Copy out verbatim every line from the one containing "Viewport: 600px width, 382px height." down to the one containing "tap(1107, 51)", both ends included.

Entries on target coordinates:
· · · · · · ·

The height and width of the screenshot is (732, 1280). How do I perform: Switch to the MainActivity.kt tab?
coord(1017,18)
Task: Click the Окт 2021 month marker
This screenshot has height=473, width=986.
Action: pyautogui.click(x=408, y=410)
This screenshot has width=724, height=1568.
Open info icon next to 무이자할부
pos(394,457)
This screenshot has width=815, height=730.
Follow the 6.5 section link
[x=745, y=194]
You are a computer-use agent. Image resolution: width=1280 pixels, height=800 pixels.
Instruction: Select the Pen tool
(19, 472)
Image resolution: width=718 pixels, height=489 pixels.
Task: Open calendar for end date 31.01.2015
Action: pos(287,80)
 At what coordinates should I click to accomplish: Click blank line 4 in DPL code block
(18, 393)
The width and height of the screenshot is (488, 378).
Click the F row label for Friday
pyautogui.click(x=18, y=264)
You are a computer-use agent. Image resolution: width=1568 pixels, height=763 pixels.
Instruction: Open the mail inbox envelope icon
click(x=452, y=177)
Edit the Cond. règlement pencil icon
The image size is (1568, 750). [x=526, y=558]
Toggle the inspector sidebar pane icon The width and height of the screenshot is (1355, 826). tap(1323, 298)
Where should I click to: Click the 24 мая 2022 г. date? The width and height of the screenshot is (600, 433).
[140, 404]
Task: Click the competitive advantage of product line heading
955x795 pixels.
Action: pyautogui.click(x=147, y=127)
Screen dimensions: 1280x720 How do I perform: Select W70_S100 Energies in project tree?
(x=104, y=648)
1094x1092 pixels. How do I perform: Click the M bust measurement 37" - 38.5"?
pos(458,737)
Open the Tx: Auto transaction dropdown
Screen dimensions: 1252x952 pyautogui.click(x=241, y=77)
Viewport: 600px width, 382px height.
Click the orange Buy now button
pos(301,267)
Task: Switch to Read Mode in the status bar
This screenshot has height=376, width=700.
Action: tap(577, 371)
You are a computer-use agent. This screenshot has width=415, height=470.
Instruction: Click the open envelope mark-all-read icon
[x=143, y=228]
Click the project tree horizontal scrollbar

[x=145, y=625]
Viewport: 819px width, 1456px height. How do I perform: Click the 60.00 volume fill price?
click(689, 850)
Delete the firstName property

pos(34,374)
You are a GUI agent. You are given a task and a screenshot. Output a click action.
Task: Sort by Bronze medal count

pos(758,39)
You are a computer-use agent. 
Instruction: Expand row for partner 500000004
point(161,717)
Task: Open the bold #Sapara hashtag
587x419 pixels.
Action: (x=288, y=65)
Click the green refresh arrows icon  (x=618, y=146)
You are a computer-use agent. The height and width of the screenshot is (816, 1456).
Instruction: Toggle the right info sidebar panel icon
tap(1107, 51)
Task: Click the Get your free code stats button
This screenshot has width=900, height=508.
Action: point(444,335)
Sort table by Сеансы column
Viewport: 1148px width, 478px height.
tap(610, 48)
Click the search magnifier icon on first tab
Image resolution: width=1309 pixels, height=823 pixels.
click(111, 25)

· · · · · · ·

Task solution:
Viewport: 600px width, 382px height.
Click the orange Buy now button
pos(301,267)
Task: Switch to Read Mode in the status bar
This screenshot has height=376, width=700.
Action: tap(577, 371)
You are a computer-use agent. This screenshot has width=415, height=470.
Instruction: Click the open envelope mark-all-read icon
[x=143, y=228]
Click the project tree horizontal scrollbar

[x=145, y=625]
Viewport: 819px width, 1456px height. How do I perform: Click the 60.00 volume fill price?
click(689, 850)
Delete the firstName property

pos(34,374)
You are a GUI agent. You are given a task and a screenshot. Output a click action.
Task: Sort by Bronze medal count

pos(758,39)
You are a computer-use agent. 
Instruction: Expand row for partner 500000004
point(161,717)
Task: Open the bold #Sapara hashtag
587x419 pixels.
Action: (x=288, y=65)
Click the green refresh arrows icon  (x=618, y=146)
You are a computer-use agent. The height and width of the screenshot is (816, 1456).
Instruction: Toggle the right info sidebar panel icon
tap(1107, 51)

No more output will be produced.